Ranson Criteria: Gold standard for predicting severity and mortality in acute pancreatitis. Requires 48h longitudinal assessment.
Guidelines & Evidence
Clinical Details
Section 1
When to Use
When to Use
Predicting severity and mortality risk in acute pancreatitis at admission and at 48 hours.
Identifying patients who require ICU-level care or expedited imaging.
Used alongside BISAP and CTSI for multi-modality severity assessment.
Most applicable in gallstone and alcohol-related pancreatitis; less validated in other aetiology.
Section 2
Formula & Logic
At Admission (5 criteria)
Age > 55 years
WBC > 16,000/mm³
Blood glucose > 11 mmol/L (200 mg/dL)
Serum AST > 250 IU/L
Serum LDH > 350 IU/L
At 48 Hours (6 criteria)
Haematocrit fall > 10%
BUN rise > 1.8 mmol/L (5 mg/dL)
Serum calcium < 2 mmol/L (< 8 mg/dL)
PaO₂ < 60 mmHg
Base deficit > 4 mEq/L
Estimated fluid sequestration > 6 L
Mortality by Score
Criteria Met
Mortality
0–2
< 5%
3–4
~15%
5–6
~40%
7–8
100%
Section 3
Pearls/Pitfalls
Clinical Pearls
≥ 3 criteria = severe pancreatitis — triggers ICU admission and pancreatic protocol CT.
Score is assessed at two time points; admission assessment alone is insufficient.
BISAP score (5 variables, single time point) is preferred for point-of-care mortality assessment.
Ranson is less accurate in non-alcoholic pancreatitis — apply CTSI and BISAP in conjunction.
Limitation
The 48-hour assessment requires serial labs, making it impractical for rapid triage. HAPS (3 variables) identifies mild AP within 30 minutes of presentation.
Section 4
Next Steps
Clinical Actions
01
< 3 criteria: Moderate-severity management — IV fluids, analgesia, keep NBM initially, monitor for 48–72h.
02
≥ 3 criteria: Severe AP — urgent CT pancreas (72h optimal), ICU or HDU admission, nutrition team input, surgical/hepatobiliary review.
03
Correct calcium, glucose, and PaO₂ abnormalities aggressively.
04
Identify and treat precipitating cause (gallstones → ERCP ± cholecystectomy; alcohol counselling).
Section 5
Evidence Appraisal
Primary Reference
Prognostic signs and the role of operative management in acute pancreatitis
Developed by John Ranson and colleagues at the Bellevue Hospital Center, New York University, and published in Surgery, Gynecology & Obstetrics in 1974. The criteria were derived from retrospective analysis of 100 consecutive patients with acute pancreatitis and subsequently validated in a prospective series of 200 patients.

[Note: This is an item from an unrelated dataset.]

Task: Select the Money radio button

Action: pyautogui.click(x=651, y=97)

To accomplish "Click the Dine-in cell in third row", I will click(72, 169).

The 11-criterion structure was designed to identify which patients were at high risk of death and required intensive monitoring.
Historical Legacy & Limitations
Ranson Criteria were the dominant pancreatitis severity score for over two decades. The requirement for serial 48-hour assessment and the exclusion of gallstone-specific criteria in the original form led to the development of alternatives including BISAP (2008) and HAPS (2009). The Revised Atlanta Classification (2013) has now superseded Ranson for severity classification, though Ranson remains widely taught and used in clinical practice.